Work order: Please go through the records below and return every line holding the word "Collapse".

Data:
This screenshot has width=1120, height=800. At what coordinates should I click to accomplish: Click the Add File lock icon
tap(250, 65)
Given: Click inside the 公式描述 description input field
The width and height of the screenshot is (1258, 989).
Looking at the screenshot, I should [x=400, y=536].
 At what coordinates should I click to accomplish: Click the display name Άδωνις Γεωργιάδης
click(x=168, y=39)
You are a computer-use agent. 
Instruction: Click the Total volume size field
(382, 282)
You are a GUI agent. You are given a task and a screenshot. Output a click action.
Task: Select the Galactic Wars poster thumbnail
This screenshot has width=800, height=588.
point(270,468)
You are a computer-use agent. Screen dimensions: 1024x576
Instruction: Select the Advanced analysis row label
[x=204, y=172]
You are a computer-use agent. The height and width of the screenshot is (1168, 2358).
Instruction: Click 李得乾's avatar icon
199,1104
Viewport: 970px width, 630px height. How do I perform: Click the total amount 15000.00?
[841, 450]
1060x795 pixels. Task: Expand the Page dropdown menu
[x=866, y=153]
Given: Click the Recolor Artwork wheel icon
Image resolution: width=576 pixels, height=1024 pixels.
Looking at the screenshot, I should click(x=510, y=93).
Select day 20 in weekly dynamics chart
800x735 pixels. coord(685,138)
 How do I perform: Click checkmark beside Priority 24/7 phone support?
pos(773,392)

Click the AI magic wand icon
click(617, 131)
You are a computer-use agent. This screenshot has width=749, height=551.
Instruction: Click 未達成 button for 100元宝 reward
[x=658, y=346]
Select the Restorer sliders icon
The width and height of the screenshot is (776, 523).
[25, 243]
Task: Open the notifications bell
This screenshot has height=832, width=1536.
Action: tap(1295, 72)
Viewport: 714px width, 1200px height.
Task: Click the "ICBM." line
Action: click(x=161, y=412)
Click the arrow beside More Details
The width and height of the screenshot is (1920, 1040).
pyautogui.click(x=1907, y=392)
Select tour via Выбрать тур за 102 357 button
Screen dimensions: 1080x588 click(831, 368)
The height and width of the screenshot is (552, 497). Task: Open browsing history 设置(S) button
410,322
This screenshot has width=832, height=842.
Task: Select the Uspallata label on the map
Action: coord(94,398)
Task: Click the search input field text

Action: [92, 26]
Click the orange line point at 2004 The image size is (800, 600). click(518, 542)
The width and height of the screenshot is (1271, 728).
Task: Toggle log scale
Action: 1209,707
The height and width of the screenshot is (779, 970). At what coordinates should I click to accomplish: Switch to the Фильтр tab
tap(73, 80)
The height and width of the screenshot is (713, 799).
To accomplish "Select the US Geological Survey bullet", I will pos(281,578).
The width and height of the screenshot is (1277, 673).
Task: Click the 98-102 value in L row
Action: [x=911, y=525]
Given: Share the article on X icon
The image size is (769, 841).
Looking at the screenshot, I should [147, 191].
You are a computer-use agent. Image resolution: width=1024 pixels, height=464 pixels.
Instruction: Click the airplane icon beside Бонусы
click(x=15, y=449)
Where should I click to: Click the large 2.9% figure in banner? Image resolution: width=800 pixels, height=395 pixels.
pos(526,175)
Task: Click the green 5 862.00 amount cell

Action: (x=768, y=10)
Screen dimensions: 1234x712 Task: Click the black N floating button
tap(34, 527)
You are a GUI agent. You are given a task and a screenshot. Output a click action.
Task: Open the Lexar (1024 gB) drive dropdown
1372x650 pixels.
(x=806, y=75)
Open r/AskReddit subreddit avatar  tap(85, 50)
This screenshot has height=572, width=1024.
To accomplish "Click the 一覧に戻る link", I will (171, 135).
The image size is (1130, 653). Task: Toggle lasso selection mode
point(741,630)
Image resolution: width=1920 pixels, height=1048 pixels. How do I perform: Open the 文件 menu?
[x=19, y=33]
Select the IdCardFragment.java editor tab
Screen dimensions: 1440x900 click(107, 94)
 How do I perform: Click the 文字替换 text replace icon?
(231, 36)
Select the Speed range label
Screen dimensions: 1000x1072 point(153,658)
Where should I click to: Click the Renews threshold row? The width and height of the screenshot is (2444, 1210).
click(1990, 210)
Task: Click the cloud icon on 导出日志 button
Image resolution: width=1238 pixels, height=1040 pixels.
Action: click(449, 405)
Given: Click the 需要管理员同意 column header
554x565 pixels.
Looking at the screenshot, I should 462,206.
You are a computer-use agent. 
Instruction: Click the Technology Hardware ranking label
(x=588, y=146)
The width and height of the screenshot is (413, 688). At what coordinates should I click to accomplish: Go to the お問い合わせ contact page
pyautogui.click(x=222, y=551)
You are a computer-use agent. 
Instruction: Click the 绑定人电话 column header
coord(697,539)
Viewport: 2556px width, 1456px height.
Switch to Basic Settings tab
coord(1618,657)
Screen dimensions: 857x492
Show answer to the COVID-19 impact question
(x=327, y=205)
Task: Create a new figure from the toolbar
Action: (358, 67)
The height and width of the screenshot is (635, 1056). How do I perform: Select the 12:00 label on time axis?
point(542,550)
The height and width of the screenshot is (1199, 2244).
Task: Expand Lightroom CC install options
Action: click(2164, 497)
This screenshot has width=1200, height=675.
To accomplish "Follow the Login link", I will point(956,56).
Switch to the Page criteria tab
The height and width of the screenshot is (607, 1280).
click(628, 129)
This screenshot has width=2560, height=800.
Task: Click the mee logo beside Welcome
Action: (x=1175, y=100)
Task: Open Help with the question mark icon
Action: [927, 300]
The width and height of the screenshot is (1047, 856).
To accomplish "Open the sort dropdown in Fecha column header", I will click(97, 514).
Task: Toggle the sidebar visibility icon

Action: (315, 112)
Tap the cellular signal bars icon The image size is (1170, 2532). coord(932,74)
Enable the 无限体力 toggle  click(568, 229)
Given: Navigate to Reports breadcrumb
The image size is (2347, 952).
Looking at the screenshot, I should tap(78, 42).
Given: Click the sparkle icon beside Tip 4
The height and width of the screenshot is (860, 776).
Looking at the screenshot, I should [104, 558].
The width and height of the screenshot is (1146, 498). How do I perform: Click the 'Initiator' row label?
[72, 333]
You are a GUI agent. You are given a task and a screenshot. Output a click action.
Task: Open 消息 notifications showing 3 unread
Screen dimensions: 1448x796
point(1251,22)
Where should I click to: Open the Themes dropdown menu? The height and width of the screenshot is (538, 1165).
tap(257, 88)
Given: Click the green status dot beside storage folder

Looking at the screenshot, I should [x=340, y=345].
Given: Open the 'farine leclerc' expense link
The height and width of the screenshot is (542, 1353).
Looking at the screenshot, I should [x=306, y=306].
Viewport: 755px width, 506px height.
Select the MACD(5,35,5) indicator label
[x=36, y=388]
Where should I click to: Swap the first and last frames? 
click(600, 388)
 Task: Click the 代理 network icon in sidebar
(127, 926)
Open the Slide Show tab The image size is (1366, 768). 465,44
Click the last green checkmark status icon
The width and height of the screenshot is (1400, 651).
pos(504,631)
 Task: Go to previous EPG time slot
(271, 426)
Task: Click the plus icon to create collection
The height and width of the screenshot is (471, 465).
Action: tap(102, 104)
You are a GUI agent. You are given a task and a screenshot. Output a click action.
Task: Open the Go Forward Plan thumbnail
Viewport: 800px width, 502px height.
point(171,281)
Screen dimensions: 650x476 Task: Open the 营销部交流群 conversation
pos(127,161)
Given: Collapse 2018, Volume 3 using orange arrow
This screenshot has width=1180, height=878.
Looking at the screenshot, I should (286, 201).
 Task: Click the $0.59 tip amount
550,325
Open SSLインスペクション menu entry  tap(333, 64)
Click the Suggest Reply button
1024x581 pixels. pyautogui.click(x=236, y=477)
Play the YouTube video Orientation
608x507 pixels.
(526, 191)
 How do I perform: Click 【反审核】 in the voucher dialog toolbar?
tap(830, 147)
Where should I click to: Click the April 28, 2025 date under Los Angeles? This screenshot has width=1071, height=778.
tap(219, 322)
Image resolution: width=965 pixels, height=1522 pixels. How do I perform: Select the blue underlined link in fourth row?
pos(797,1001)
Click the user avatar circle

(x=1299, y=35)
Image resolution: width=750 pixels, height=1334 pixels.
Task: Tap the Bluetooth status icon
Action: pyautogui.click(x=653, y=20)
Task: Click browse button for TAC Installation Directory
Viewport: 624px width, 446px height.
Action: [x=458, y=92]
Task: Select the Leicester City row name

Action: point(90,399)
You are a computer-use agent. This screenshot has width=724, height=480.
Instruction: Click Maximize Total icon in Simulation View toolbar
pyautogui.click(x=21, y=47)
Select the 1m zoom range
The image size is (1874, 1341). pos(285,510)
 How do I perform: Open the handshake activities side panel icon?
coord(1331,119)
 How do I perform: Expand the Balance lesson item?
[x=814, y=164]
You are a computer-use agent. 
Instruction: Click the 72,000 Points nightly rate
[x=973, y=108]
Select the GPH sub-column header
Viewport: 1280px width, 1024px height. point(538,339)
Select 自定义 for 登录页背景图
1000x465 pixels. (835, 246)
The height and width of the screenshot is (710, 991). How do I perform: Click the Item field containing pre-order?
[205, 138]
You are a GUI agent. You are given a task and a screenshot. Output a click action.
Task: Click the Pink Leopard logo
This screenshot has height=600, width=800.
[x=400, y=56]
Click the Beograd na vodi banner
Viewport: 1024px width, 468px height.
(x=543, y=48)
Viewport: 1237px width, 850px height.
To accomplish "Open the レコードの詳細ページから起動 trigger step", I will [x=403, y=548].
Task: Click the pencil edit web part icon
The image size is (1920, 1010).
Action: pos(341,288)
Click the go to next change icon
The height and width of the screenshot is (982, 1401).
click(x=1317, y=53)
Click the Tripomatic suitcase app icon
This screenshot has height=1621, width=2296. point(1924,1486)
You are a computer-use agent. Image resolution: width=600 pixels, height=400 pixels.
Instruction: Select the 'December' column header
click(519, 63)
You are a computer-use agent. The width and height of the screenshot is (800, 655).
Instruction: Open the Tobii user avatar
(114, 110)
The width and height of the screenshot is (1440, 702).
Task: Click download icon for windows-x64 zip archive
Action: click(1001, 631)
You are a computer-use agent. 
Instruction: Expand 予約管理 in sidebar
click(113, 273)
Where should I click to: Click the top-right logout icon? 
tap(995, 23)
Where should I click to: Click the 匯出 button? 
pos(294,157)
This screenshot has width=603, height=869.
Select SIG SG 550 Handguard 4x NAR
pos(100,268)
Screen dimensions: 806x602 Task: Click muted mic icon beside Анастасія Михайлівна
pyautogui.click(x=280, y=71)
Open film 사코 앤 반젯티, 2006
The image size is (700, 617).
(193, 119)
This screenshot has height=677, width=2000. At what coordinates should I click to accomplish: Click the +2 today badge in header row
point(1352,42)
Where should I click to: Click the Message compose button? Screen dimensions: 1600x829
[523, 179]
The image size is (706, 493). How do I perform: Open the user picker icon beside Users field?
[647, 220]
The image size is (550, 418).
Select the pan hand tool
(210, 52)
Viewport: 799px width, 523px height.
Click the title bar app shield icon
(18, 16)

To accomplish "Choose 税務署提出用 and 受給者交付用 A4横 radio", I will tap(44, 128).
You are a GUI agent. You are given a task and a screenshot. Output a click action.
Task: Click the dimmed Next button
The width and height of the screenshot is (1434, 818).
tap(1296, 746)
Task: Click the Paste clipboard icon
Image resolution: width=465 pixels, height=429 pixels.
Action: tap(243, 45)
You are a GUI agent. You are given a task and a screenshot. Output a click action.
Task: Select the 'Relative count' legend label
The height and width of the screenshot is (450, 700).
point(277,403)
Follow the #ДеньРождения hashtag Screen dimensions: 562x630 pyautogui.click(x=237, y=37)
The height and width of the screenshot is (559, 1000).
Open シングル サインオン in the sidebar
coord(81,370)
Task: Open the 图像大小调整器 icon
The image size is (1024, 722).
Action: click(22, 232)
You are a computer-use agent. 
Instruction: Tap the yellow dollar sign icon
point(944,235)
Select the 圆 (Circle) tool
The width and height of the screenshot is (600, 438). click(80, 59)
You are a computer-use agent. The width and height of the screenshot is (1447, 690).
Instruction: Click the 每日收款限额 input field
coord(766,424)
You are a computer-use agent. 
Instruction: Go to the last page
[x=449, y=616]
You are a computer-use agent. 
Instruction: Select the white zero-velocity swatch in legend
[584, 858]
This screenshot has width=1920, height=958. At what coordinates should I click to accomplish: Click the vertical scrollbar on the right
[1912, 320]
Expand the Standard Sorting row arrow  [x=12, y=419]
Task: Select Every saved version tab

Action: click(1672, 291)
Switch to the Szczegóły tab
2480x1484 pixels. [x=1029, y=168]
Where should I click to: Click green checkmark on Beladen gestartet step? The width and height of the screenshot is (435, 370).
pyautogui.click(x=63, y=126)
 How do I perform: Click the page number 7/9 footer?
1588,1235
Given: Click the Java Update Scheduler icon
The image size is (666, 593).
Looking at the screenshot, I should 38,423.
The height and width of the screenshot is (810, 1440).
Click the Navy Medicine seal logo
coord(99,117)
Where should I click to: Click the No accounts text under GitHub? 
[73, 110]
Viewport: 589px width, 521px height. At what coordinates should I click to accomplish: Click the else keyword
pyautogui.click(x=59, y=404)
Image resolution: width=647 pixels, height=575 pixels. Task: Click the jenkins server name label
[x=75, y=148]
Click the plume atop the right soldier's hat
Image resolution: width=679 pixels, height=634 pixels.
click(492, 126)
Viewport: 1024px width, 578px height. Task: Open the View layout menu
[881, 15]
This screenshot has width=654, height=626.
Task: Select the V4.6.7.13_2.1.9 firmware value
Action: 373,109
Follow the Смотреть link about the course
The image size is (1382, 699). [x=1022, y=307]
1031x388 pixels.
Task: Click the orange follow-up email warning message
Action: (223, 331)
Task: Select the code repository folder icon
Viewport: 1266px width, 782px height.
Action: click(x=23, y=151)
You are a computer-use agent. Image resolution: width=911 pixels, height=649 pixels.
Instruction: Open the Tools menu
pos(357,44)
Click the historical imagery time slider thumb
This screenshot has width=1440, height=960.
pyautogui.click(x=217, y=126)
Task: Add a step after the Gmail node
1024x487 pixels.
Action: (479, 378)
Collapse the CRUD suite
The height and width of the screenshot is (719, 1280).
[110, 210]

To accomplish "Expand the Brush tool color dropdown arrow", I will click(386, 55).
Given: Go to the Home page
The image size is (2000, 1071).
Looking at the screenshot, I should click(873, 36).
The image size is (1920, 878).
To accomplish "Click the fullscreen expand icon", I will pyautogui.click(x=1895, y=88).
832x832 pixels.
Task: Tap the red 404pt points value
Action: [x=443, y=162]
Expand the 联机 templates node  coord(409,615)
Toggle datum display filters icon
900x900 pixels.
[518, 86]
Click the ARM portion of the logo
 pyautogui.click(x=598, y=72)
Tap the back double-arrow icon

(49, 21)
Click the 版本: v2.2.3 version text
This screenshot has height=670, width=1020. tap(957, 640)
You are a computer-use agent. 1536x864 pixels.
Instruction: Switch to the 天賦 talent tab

Reply:
Given: Collapse 2018, Volume 3 using orange arrow
Collapse the CRUD suite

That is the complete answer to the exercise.